APPEAL from the Court of Appeals for Hamilton County.
On October 16, 1974, at about 11:00 p.m., police discovered Julius Graber lying in the woods in Spring Grove Cemetery in Hamilton County critically injured from a shotgun wound to the back of his head. He was pronounced dead on arrival at the hospital.
Approximately one week thereafter, Willie Lee Bell, defendant-appellant, was arrested for the murder of Julius Graber. Samuel Hall, Bell's companion, was arrested the day after Graber's body was discovered. Bell was then a minor of 16 years of age, and Hall was an adult. Following proceedings in the Juvenile Division of the Court of Common Pleas, Bell was bound over to the Hamilton County Grand Jury and was indicted jointly with Hall on two counts of aggravated murder, under R.C. 2903.01, with specifications of aggravated robbery and of kidnapping pursuant to R.C. 2929.04(A)(7). Bell entered pleas of not guilty and not guilty by reason of insanity.
Bell and Hall were tried separately. The trial court found Bell to be sane and competent to stand trial, overruled a motion to suppress any inculpatory statements, and accepted Bell's waiver of trial by jury and request to be tried by a three-judge panel.

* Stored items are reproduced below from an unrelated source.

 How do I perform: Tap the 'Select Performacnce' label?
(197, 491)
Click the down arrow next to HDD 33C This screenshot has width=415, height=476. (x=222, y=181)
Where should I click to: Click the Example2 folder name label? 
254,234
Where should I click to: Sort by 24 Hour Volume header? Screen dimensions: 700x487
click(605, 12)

The record tends to reveal the following series of events. On October 16, 1974, Bell and Hall went to a community center in Cincinnati, following which they went to Hall's home to borrow his brother's Grand Prix Pontiac automobile. In that car, Bell and Hall proceeded to Victory Parkway, where they observed a 1974 blue Chevrolet. When the Chevrolet turned into a parking garage, Hall, driving his brother's car, did the same, and followed it to the second level of the garage. After the Chevrolet was parked, Hall got out of the Pontiac with a 20-gauge "sawed-off" shotgun and accosted the Chevrolet's driver, 64-year-old Julius Graber. Graber was forced into the trunk of his own vehicle, and Hall drove that car, with Bell following in the Pontiac, and parked it near his home. Bell parked the Pontiac at Hall's home, and then drove Graber's Chevrolet toward Spring Grove Cemetery. After driving past the cemetery, Bell stopped, reversed direction, and then backed the car into a lane that went inside the cemetery premises.

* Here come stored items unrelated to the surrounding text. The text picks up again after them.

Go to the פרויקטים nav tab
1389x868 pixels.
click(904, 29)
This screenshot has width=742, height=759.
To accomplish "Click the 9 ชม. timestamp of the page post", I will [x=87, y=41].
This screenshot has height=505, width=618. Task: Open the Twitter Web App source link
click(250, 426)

At this point, Robert Pierce, Jr., a resident of an apartment building near the cemetery, had just returned from work and was sitting in the parking lot of the building listening to his car radio. Pierce observed a vehicle stopped in the cemetery with its parking lights on. He heard two car doors close, one after the other, turned his radio down to listen, and then heard a voice plead "Don't shoot me. Don't shoot me." Pierce turned his radio off, and shortly thereafter heard one shot, followed, after an interval, by a second shot. He then saw the interior light of the car go on, and a man enter the parked car on the passenger side and move behind the wheel. Pierce heard two car doors close, saw the interior light go off, and then watched the car leave the cemetery, without any lights on. Pierce called the police, around 10:50 p.m., who subsequently discovered Graber.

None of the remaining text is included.